**Given instruction**
Reproduce only the lines of the records from the line containing "New year, new stories 新的一年，新的故事 (1017, 811)" through the line containing "Subscribe now! (983, 826)", inclusive, with the requests included. Multiply each coordinate in the answers by 1.5 and round it to a whole number, with halves rounded up.

** START **

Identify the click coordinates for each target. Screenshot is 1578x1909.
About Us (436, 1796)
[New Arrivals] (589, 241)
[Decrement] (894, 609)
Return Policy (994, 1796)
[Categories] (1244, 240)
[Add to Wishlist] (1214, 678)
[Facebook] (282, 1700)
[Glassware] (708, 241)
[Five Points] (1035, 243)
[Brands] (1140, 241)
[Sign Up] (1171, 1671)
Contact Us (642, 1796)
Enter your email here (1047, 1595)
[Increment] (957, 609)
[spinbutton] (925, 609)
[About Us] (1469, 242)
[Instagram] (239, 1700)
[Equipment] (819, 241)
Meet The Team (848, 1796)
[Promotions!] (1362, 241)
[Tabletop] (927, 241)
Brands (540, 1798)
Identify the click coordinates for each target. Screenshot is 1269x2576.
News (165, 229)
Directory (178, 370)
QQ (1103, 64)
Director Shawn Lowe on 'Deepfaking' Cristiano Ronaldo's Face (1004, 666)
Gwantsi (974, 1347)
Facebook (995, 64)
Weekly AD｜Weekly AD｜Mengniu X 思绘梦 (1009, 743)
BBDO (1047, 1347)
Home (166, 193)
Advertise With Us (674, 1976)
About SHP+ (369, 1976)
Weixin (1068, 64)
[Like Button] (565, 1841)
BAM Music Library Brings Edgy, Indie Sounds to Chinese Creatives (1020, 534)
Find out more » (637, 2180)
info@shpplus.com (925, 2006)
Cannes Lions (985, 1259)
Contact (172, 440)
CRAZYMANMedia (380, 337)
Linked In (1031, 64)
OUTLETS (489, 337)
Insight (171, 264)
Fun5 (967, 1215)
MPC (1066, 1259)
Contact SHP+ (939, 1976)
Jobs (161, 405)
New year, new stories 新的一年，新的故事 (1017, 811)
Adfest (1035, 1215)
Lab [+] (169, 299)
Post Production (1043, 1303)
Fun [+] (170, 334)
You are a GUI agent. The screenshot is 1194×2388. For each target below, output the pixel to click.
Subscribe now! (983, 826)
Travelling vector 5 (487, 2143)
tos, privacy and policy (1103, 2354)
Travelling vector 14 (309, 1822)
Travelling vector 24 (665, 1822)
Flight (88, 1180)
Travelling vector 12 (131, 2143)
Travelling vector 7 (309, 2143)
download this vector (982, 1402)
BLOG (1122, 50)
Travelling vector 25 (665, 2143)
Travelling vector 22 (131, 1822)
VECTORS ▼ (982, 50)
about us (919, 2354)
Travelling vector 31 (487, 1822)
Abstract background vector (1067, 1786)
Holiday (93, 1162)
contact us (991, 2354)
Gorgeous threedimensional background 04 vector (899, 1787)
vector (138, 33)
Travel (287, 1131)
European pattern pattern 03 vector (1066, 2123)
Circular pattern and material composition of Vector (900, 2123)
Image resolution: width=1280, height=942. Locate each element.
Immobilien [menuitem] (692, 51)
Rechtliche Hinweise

** END **

**Answer for this exercise**
New year, new stories 新的一年，新的故事 (1526, 1217)
Adfest (1553, 1823)
Lab [+] (254, 449)
Post Production (1565, 1955)
Fun [+] (255, 501)
You are a GUI agent. The screenshot is 1194×2388. For each target below, output the pixel to click.
Subscribe now! (1475, 1239)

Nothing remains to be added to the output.